Exercise brief: Whatever the records say, give every one of them again exactly.

Supplied material section start

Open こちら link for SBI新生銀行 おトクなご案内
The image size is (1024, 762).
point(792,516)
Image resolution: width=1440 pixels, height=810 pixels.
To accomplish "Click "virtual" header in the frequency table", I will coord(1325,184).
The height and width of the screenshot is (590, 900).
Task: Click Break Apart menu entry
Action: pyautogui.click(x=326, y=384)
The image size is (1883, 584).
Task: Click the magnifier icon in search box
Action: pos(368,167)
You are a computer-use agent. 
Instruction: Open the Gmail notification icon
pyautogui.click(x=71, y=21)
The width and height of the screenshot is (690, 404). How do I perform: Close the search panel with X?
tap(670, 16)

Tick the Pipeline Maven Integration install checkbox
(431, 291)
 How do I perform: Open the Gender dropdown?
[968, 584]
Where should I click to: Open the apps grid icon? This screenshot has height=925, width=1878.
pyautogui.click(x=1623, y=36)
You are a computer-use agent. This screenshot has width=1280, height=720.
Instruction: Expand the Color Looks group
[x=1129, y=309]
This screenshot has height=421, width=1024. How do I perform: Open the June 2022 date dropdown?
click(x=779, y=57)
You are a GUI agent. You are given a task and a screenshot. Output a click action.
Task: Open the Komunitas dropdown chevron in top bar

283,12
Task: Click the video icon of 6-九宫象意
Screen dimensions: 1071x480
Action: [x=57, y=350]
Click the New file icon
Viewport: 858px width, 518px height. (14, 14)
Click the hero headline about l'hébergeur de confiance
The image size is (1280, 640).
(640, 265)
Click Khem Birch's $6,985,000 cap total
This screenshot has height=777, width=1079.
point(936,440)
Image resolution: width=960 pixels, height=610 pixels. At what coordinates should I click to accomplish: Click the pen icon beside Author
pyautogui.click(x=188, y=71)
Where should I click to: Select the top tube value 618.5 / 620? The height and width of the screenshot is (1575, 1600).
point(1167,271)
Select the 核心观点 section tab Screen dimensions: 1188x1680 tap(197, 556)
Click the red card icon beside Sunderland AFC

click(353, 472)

Supplied material section end

Exercise output:
Open こちら link for SBI新生銀行 おトクなご案内
The image size is (1024, 762).
point(792,516)
Image resolution: width=1440 pixels, height=810 pixels.
To accomplish "Click "virtual" header in the frequency table", I will coord(1325,184).
The height and width of the screenshot is (590, 900).
Task: Click Break Apart menu entry
Action: pyautogui.click(x=326, y=384)
The image size is (1883, 584).
Task: Click the magnifier icon in search box
Action: pos(368,167)
You are a computer-use agent. 
Instruction: Open the Gmail notification icon
pyautogui.click(x=71, y=21)
The width and height of the screenshot is (690, 404). How do I perform: Close the search panel with X?
tap(670, 16)

Tick the Pipeline Maven Integration install checkbox
(431, 291)
 How do I perform: Open the Gender dropdown?
[968, 584]
Where should I click to: Open the apps grid icon? This screenshot has height=925, width=1878.
pyautogui.click(x=1623, y=36)
You are a computer-use agent. This screenshot has width=1280, height=720.
Instruction: Expand the Color Looks group
[x=1129, y=309]
This screenshot has height=421, width=1024. How do I perform: Open the June 2022 date dropdown?
click(x=779, y=57)
You are a GUI agent. You are given a task and a screenshot. Output a click action.
Task: Open the Komunitas dropdown chevron in top bar

283,12
Task: Click the video icon of 6-九宫象意
Screen dimensions: 1071x480
Action: [x=57, y=350]
Click the New file icon
Viewport: 858px width, 518px height. (14, 14)
Click the hero headline about l'hébergeur de confiance
The image size is (1280, 640).
(640, 265)
Click Khem Birch's $6,985,000 cap total
This screenshot has height=777, width=1079.
point(936,440)
Image resolution: width=960 pixels, height=610 pixels. At what coordinates should I click to accomplish: Click the pen icon beside Author
pyautogui.click(x=188, y=71)
Where should I click to: Select the top tube value 618.5 / 620? The height and width of the screenshot is (1575, 1600).
point(1167,271)
Select the 核心观点 section tab Screen dimensions: 1188x1680 tap(197, 556)
Click the red card icon beside Sunderland AFC

click(353, 472)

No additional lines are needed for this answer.